====== Stored data ======
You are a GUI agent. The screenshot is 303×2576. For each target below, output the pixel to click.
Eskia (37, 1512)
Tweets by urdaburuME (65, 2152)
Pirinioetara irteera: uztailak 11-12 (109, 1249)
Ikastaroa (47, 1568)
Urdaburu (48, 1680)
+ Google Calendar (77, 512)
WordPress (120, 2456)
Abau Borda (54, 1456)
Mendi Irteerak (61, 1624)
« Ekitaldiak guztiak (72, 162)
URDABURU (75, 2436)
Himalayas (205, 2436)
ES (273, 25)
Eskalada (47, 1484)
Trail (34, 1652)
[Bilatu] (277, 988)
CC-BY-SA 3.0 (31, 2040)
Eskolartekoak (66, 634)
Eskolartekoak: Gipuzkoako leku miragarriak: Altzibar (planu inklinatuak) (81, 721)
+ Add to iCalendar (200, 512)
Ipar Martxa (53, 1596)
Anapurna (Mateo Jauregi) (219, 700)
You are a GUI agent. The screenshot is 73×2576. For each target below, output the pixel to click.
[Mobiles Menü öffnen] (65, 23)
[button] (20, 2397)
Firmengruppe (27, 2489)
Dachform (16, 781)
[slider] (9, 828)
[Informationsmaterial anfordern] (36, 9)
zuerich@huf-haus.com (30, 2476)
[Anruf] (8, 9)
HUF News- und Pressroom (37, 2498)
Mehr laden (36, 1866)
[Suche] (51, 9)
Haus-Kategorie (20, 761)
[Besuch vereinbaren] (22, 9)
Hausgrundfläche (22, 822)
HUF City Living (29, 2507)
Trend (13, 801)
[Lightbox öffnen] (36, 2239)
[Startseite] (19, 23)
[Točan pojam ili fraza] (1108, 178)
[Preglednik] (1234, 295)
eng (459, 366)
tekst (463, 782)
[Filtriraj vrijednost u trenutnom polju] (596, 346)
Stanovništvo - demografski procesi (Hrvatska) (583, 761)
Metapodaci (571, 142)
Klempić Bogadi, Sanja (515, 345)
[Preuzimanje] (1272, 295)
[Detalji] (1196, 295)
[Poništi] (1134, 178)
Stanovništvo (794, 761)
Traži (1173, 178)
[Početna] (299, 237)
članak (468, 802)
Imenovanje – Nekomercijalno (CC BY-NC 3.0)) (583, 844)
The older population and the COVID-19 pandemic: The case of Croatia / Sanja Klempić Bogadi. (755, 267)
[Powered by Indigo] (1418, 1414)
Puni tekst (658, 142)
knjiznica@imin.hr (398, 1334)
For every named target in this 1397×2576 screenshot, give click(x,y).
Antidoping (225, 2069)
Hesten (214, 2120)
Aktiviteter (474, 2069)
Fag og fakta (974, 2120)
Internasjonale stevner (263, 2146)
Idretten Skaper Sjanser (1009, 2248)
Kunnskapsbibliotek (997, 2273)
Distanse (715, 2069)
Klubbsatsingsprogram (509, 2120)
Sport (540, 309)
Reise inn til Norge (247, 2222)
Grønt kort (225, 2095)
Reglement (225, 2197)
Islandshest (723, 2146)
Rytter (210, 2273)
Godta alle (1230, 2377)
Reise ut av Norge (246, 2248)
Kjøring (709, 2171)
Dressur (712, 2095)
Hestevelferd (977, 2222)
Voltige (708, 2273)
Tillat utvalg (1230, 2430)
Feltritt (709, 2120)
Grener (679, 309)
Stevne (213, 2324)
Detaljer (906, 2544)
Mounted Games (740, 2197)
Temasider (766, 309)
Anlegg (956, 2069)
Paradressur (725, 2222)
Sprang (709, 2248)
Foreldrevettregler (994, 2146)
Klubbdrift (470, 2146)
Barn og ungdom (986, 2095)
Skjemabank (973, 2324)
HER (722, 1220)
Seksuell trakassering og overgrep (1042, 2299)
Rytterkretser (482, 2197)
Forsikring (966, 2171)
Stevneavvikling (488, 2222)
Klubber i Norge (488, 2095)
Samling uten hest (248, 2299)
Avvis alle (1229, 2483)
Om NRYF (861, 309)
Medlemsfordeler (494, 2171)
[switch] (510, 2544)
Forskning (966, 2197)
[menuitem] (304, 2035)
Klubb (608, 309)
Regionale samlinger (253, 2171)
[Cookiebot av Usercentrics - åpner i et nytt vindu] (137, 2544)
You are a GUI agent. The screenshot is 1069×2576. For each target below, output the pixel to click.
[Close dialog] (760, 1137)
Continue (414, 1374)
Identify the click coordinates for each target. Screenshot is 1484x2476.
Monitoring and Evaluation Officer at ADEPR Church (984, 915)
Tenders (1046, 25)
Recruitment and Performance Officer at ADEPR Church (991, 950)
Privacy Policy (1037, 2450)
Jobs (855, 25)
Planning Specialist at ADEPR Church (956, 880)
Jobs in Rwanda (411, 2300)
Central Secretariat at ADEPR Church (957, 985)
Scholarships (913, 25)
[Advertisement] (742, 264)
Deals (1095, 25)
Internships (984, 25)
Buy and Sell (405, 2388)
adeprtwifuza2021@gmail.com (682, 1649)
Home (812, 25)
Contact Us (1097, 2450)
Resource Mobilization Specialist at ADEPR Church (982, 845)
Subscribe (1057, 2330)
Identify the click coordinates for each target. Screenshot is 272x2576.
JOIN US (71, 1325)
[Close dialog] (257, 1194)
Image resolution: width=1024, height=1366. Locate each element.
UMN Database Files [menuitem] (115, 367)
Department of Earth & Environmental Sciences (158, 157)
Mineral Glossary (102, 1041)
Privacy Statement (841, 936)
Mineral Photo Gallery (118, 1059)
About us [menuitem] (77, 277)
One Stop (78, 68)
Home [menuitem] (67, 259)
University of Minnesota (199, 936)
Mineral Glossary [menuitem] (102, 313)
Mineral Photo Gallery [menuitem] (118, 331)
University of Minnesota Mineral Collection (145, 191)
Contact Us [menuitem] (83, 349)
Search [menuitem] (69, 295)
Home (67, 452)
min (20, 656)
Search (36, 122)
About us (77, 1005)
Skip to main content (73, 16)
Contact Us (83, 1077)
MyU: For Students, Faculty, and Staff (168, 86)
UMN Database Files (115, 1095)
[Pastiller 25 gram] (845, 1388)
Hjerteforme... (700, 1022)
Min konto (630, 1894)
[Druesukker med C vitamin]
======
[Task description]:
Look above for the line with "guztiak (72, 162)" and the line with "Anapurna (Mateo Jauregi) (219, 700)". Retype those two lines and every line between them exactly, adding nothing.

[Solution to this exercise]:
« Ekitaldiak guztiak (72, 162)
URDABURU (75, 2436)
Himalayas (205, 2436)
ES (273, 25)
Eskalada (47, 1484)
Trail (34, 1652)
[Bilatu] (277, 988)
CC-BY-SA 3.0 (31, 2040)
Eskolartekoak (66, 634)
Eskolartekoak: Gipuzkoako leku miragarriak: Altzibar (planu inklinatuak) (81, 721)
+ Add to iCalendar (200, 512)
Ipar Martxa (53, 1596)
Anapurna (Mateo Jauregi) (219, 700)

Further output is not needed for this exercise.